Richard Mille Re-Invents The Pocket Watch

Luxury watchmaker Richard Mille has given the old school pocket watch a modern twist, with a tourbillon movement inside a square case, attached to a keychain. It’s a high quality bespoke piece as you’d expect, with carbon fibre and titanium all over the shop.

Inside is the RM20 movement and on the dial you’ll see a kind of gearbox indicator which lets you know when you’re in the winding position, or hands setting mode. Interesting detail; it runs at quite a low 21,000vph speed, so should have long term reliability, as in a lifetime of service.

Here’s a little bit of tech detail from the RM website;

The RM 020, the only pocket watch in the Richard Mille collection, has a unique, slightly rectangular case housing its exceptional 10-day tourbillon movement, with the two bezels curving outwards in two directions. The creation of a case like this, including the front and back sapphire glass which offers an open view of all parts, is a veritable tour-de-force of Swiss casemaking in haute horlogerie.
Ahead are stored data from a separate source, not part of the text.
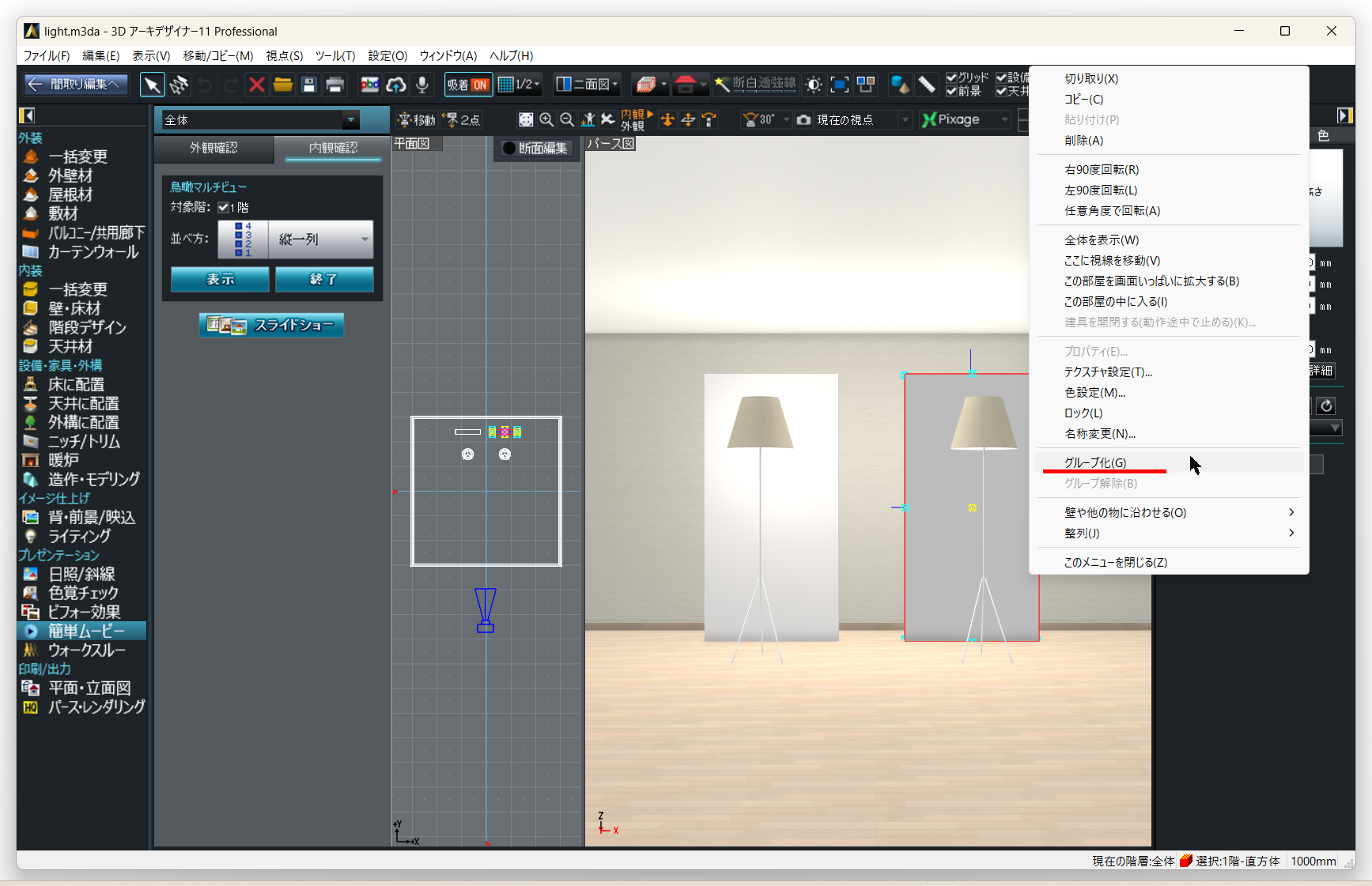Switch to the 外観確認 tab
This screenshot has height=886, width=1372.
[214, 148]
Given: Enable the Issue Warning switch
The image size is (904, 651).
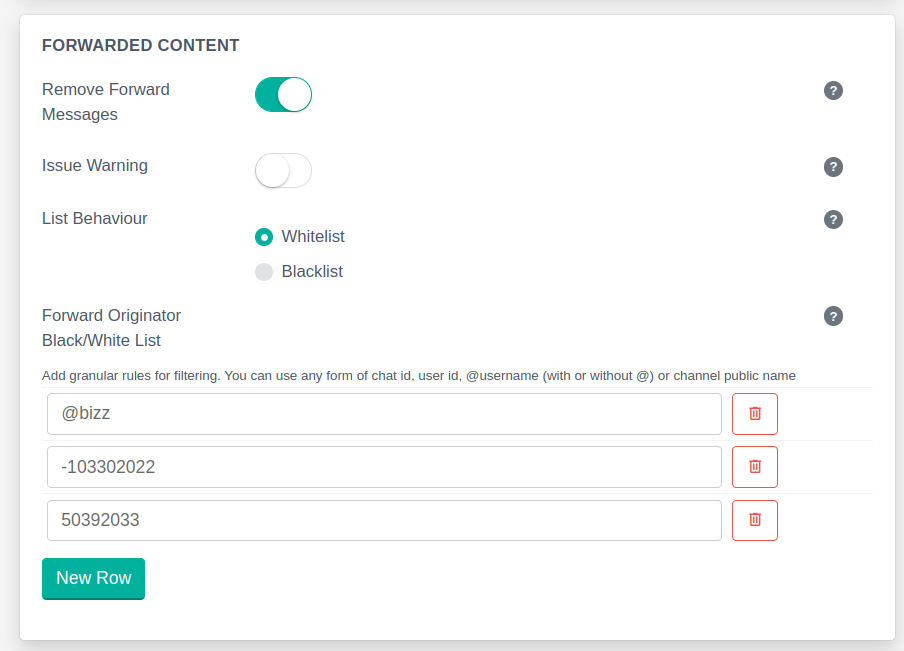Looking at the screenshot, I should [x=284, y=170].
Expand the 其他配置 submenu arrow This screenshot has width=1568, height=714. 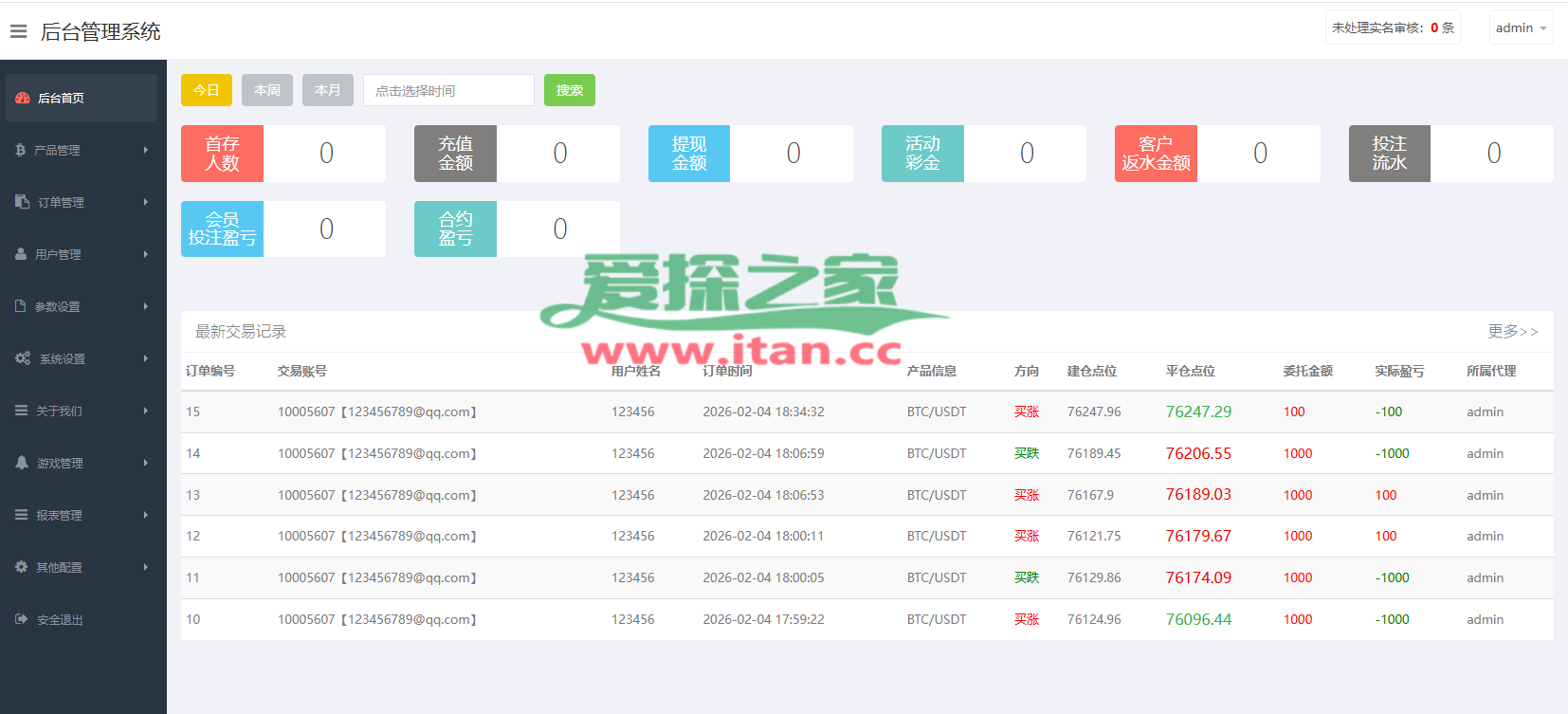(146, 567)
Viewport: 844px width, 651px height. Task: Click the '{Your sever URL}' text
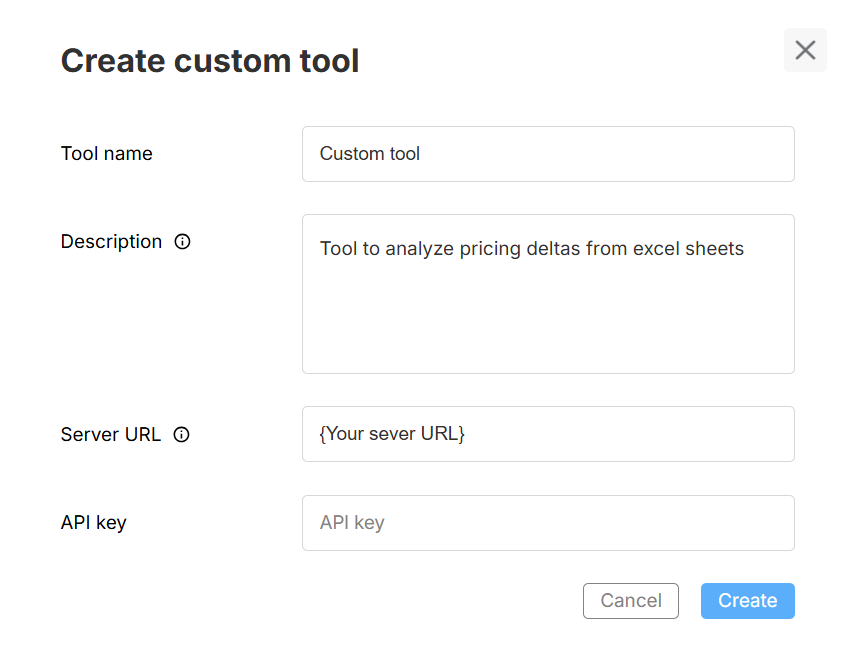point(392,434)
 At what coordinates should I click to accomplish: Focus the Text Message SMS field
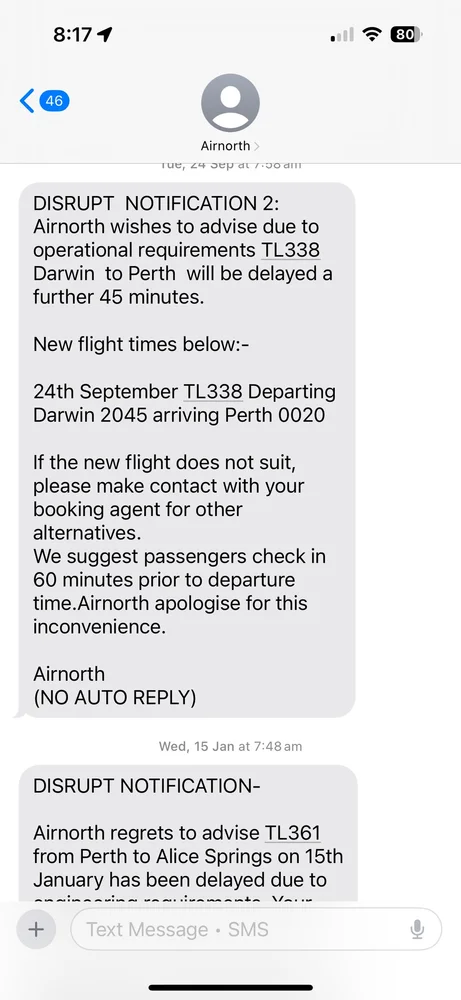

The case is assembled with 16 spline screws in grade 5 titanium and abrasion-resistant washers in 316L stainless steel.

rm pocket watch

Here’s the tech specs from RM;

Movement dimensions: 42.20 x 42.20 mm
Thickness: 8.40 mm
Tourbillon diameter: 12.30 mm
Number of jewels: 28, set in white gold chatons
Balance wheel diameter: 9.12 mm
Balance: Glucydur®, 2 arms, 4 setting screws, moment of inertia 10 mg•cm2, angle of lift 53°
Frequency: 21,600 vph (3 Hz)
Balance spring: elinvar by Nivarox®
Shock protection: KIF Elastor KE 160 B28
Barrel shaft: nickel-free Chronifer® (DIN x 46 Cr 13 + S) with the following characteristics: stainless – antimagnetic – suitable for tempering

We cannot see any clues as to the UK price on the RM website,but let’s take a guess at about £70,000. Reassuringly expensive.